# Javafx Datepicker Zukunft deaktivieren



## Lordiq (20. Mai 2015)

Hallo

ich habe ein Problem ich habe ein Datepicker erstellt und würde gerne die zukünftigen Tage deaktivieren. Ich hab gesucht und gesucht, finde aber keine Lösung dazu die ich verstehe 
Bitte helft mir ^^


```
public class MainController implements Initializable {
@FXML
private DatePicker date1;
@FXML
private Label labelAusgabe,label1;
    LocalDate ld;
    @Override
    public void initialize(URL location, ResourceBundle resources) {
        date1.setOnAction(event->{
            ld=date1.getValue();
            
            labelAusgabe.setText(ld.toString());
        });
    }
    
}
```


----------



## Tom299 (20. Mai 2015)

java - JavaFX 8 DatePicker features - Stack Overflow
26 Date Picker (Release 8)


----------



## Lordiq (21. Mai 2015)

*Ich habe es hinbekommen danke*
Unten hab ich mal den passenden Quelltext eingefügt




Damit habe ich es schon versucht.
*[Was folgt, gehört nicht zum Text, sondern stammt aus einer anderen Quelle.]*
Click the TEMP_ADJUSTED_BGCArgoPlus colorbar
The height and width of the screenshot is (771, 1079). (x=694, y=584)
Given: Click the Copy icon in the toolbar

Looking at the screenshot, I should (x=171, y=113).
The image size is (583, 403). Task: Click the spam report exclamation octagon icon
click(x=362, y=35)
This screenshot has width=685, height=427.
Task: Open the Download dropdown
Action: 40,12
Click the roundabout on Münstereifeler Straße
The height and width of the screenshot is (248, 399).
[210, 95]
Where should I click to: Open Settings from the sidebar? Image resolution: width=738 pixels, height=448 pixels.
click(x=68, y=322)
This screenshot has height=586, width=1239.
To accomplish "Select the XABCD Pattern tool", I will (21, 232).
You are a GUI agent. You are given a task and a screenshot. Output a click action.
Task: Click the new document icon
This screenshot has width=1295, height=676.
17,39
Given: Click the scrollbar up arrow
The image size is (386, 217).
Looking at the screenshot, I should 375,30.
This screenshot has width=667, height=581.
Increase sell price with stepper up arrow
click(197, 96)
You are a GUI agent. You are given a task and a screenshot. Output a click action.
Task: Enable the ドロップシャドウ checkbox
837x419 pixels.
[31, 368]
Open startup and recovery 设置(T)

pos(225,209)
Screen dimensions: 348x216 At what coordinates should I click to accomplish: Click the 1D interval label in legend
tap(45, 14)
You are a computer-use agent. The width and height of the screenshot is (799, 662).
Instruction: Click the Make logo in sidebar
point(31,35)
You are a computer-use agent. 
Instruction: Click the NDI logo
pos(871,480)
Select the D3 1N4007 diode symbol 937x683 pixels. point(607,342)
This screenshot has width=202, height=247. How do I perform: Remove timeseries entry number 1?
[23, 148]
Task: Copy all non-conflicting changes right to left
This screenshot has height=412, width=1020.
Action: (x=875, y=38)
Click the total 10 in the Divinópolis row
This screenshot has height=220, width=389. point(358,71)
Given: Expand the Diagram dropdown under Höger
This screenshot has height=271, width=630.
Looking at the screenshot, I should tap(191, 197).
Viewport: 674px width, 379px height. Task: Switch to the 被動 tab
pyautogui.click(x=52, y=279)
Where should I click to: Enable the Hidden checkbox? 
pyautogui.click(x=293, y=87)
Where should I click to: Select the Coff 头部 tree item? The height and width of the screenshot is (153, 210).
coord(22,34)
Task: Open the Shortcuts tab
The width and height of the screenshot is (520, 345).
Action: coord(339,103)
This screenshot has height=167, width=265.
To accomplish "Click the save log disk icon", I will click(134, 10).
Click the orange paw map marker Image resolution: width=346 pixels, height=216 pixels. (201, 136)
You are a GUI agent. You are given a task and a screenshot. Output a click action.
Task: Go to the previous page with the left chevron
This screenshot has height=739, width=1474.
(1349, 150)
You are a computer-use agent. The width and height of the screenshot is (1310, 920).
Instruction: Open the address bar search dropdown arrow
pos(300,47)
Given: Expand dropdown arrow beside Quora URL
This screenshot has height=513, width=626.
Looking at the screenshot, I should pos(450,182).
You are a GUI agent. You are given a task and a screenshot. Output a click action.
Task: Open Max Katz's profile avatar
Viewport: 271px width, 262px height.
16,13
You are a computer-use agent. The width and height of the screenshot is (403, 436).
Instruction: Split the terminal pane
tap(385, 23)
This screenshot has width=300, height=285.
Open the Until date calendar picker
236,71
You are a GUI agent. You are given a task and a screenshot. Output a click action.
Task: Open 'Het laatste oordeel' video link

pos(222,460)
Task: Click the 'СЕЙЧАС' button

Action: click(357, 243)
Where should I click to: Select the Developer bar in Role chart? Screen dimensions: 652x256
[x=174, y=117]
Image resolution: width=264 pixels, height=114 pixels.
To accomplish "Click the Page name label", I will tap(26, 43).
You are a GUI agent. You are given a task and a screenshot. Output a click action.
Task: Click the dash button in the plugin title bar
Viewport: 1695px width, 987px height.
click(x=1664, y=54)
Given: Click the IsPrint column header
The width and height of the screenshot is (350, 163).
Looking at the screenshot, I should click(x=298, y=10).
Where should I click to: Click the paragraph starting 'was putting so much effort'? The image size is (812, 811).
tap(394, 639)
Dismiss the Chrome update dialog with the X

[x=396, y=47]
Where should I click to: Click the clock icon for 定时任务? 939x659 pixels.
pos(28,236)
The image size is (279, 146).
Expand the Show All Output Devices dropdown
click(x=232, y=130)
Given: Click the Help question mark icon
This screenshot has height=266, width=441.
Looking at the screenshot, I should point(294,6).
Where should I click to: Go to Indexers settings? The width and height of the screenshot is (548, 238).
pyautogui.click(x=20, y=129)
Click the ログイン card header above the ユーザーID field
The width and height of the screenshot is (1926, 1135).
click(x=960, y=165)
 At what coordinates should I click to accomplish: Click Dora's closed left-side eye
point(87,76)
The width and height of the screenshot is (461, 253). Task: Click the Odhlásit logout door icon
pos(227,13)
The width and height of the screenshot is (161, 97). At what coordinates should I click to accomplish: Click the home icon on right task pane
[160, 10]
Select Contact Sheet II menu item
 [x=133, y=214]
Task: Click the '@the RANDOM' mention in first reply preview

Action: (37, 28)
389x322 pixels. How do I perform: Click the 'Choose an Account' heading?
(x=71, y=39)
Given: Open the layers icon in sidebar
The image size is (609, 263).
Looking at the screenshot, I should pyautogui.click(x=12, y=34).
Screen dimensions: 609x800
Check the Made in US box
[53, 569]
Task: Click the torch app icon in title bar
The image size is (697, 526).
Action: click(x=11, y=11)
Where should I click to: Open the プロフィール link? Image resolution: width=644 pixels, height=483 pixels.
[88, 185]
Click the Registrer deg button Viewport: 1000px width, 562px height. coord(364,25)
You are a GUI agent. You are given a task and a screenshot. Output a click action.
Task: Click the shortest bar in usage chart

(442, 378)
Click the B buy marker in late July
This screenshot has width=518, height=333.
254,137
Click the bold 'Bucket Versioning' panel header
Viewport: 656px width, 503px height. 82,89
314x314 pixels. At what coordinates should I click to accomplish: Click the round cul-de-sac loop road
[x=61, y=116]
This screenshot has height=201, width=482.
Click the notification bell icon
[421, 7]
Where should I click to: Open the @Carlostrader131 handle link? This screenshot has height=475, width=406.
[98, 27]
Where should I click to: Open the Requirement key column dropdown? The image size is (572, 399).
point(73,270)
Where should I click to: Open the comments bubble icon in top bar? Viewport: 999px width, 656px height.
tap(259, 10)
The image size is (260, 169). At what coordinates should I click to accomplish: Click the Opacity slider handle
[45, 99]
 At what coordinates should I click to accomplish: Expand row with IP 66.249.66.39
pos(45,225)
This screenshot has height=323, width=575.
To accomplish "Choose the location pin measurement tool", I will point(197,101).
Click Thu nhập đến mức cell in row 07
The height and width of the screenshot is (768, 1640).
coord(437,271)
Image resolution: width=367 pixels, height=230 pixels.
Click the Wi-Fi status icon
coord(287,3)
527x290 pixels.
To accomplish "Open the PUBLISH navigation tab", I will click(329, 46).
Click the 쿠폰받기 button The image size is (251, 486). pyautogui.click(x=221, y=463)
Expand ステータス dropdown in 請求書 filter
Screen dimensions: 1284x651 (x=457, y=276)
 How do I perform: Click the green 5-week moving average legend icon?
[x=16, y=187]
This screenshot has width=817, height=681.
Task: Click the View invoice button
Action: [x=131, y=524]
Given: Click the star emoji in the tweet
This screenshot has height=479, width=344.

Leider klappt das bei mir nicht und ich verstehe nicht genau was ich da machen muss....
Ich habe das versucht so umzusetzen.

```
public class MainController implements Initializable {
@FXML
private DatePicker date1;
@FXML
private Label labelAusgabe,label1;
    LocalDate ld;
    @Override
    public void initialize(URL location, ResourceBundle resources) {
        date1.setValue(LocalDate.now());
        
        Callback<DatePicker, DateCell> dayCellFactory = dp -> new DateCell()
        {
            
                 
            @Override
            public void updateItem(LocalDate item, boolean empty)
            {
                super.updateItem(item, empty);
                    System.out.println("geht da rein");
                if(item.isBefore(LocalDate.now()))
                {
                    setStyle("-fx-background-color: #ffc0cb;");
                    setDisable(true);

                   ;
                }
            }
        };
        date1.setDayCellFactory(dayCellFactory);
    }
    
}
```


----------



## dzim (21. Mai 2015)

Was denn nun? Im selben Text sagst du, dass du es hinbekommen hast, aber es bei dir nicht klappt...


----------